- _Exercise objective_
Please update the records below that run from the line containing "Screen dimensions: 522x241" through the line containing "point(484,21)" by replacing "favorites star" with "bookmarks star" and leaving everything else unchanged. Give back only those lines.

=-=-=-=-=

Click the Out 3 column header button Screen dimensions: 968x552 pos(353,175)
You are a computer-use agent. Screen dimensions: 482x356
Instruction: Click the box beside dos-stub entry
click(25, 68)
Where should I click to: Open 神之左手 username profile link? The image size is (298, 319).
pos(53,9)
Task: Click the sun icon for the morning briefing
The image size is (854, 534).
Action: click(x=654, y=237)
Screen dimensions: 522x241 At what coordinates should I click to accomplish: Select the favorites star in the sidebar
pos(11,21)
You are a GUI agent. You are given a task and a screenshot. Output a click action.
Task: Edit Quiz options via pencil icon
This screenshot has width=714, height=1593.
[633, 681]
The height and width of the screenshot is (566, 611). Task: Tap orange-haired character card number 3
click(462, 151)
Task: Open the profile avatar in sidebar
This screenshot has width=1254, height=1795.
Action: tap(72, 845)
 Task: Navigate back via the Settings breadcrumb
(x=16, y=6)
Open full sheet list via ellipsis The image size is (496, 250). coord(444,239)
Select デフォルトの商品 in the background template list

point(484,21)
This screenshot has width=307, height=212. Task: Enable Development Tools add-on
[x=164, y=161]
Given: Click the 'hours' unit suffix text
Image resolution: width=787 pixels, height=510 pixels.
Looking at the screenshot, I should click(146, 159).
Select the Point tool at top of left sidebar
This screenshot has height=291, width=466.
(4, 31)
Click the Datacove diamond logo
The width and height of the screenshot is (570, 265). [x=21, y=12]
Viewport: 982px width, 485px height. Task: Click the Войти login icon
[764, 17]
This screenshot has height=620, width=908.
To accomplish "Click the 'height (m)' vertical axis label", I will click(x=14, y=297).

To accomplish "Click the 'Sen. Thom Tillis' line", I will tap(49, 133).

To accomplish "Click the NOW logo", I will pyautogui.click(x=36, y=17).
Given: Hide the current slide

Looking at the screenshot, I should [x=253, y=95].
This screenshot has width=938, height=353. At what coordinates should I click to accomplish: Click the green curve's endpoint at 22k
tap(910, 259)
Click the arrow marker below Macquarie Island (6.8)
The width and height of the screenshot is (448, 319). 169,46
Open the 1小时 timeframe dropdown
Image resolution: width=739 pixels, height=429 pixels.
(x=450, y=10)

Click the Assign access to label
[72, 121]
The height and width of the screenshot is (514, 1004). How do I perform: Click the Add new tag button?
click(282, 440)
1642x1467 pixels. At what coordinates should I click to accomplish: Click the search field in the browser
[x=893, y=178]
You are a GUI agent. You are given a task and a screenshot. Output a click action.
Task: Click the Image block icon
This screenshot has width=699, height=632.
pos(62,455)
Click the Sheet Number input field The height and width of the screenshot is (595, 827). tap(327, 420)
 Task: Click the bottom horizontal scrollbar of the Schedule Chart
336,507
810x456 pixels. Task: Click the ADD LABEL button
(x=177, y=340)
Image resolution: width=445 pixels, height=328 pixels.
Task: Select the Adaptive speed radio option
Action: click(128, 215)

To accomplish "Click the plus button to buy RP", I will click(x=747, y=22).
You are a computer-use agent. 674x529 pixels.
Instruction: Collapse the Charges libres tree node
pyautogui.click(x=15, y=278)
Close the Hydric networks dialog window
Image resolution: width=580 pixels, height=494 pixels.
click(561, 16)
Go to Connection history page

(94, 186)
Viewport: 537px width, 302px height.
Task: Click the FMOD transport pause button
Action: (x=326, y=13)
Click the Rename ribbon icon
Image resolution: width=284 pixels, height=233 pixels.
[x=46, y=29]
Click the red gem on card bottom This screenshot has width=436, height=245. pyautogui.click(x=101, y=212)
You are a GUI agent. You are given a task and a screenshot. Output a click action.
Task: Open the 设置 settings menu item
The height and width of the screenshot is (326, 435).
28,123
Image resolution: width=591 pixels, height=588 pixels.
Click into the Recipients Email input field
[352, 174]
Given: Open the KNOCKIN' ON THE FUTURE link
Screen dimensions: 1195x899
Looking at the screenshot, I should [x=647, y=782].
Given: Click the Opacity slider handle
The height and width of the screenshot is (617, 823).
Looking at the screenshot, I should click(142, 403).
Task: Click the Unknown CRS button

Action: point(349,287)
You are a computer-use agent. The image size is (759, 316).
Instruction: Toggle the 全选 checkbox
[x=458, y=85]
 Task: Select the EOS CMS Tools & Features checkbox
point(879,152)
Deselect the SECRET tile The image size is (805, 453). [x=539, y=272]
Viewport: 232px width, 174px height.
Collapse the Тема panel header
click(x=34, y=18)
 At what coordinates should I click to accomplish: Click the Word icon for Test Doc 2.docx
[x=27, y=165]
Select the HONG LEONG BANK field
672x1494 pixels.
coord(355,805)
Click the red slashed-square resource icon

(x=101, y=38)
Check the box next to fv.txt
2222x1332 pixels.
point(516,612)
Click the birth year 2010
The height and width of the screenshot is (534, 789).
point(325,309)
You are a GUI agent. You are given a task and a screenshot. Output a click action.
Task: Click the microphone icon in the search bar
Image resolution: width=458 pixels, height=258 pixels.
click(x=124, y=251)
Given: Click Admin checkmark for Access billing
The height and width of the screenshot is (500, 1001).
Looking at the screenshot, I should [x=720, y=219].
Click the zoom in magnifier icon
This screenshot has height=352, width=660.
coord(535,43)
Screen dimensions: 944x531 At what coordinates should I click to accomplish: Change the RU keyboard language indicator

=-=-=-=-=

- _Output of the exercise_
Screen dimensions: 522x241 At what coordinates should I click to accomplish: Select the bookmarks star in the sidebar
pos(11,21)
You are a GUI agent. You are given a task and a screenshot. Output a click action.
Task: Edit Quiz options via pencil icon
This screenshot has width=714, height=1593.
[633, 681]
The height and width of the screenshot is (566, 611). Task: Tap orange-haired character card number 3
click(462, 151)
Task: Open the profile avatar in sidebar
This screenshot has width=1254, height=1795.
Action: tap(72, 845)
 Task: Navigate back via the Settings breadcrumb
(x=16, y=6)
Open full sheet list via ellipsis The image size is (496, 250). coord(444,239)
Select デフォルトの商品 in the background template list

point(484,21)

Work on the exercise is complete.